Non dare la disponibilità a far parte delle commissioni di esame. Credo sia una richiesta da accettare!.
L’insegnamento è fatto di tanti aspetti. La conoscenza della materia, la passione, l’esperienza e la consapevolezza di essere un tassello importante nella crescita culturale e civile delle persone. Uno degli aspetti più delicati del lavoro del Docente è quello di insegnare agli allievi il rispetto delle regole. Con quale spirito possiamo affrontare questo delicato compito di educatori se il nostro collega o la nostra collega, a cui era stato imposto di seguire onerosi corsi abilitanti per poter diventare insegnante di ruolo dopo anni e anni di lavoro precario, si sente dire dal Ministro di turno che le regole sono cambiate e tutto il tempo, la fatica e i soldi spesi non servono a nulla? ...

Che esempio diamo ai ragazzi? Siate ossequiosi della Legge, rispettatela con rigore e poi sperate che non cambi?

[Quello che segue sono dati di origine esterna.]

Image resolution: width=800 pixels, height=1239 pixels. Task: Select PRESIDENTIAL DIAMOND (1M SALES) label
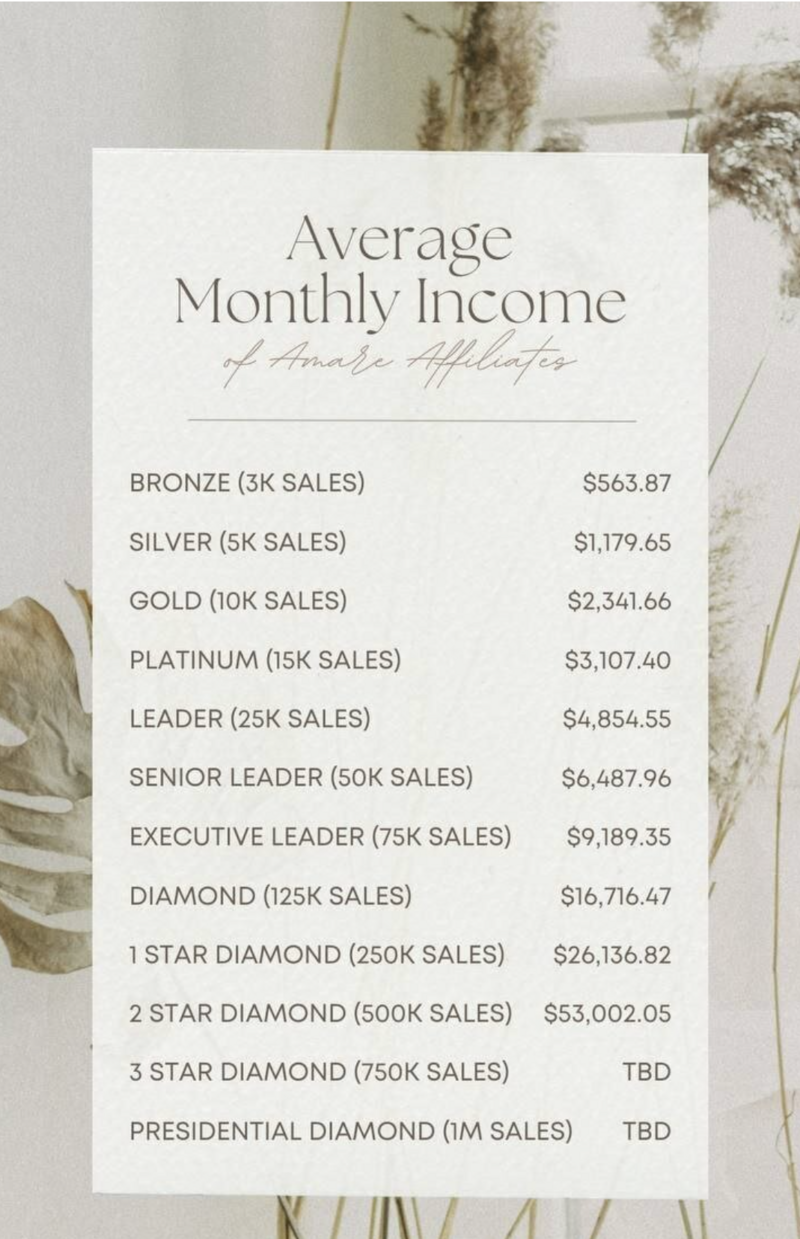click(x=351, y=1132)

I Precari della scuola in questi giorni hanno chiesto a noi docenti di ruolo di non dare la disponibilità a far parte delle commissioni di esame in solidarietà alle loro rivendicazioni. Credo sia una richiesta da accettare. Lo dobbiamo alla nostra dignità di educatori che amano il loro lavoro e di cittadini che vorrebbero un Paese in cui la scuola torni ad essere considerata il vero grande motore della crescita culturale, civile e economica.

Commenti  

0 #1 Nicola De Lorenzo 2016-04-20 10:27
Senza delle regole, neanche una banda di ladri, osservava Platone, potrebbe stare assieme. E tuttavia che anche una banda di ladri abbia delle regole suggerisce che da una “condotta regolata” nulla può dedursi circa il valore della regola. Insomma, le regole vanno sempre rispettate? L’obbedienza è sempre una virtù? E’ questa la domanda che gli educatori devono porsi. Per esemplificare: come la mettiamo col pescatore che, contravvenendo a un barbaro divieto, soccorre in mare una carretta di disperati? Gli contestiamo di aver calpestato la legge o lo lodiamo per aver salvato delle vite umane? Beninteso, so bene che la scuola è innanzitutto ed essenzialmente un’istituzione disciplinare (Foucault), la cui funzione primaria è la riproduzione dei rapporti sociali e dei loro presupposti ideologici (Althusser), e tuttavia, nella misura in cui lo può, non dovrebbe chiedersi e invitare gli allievi a chiedersi se, piuttosto che rispettare le regole, non sia talvolta più giusto ribellarvisi?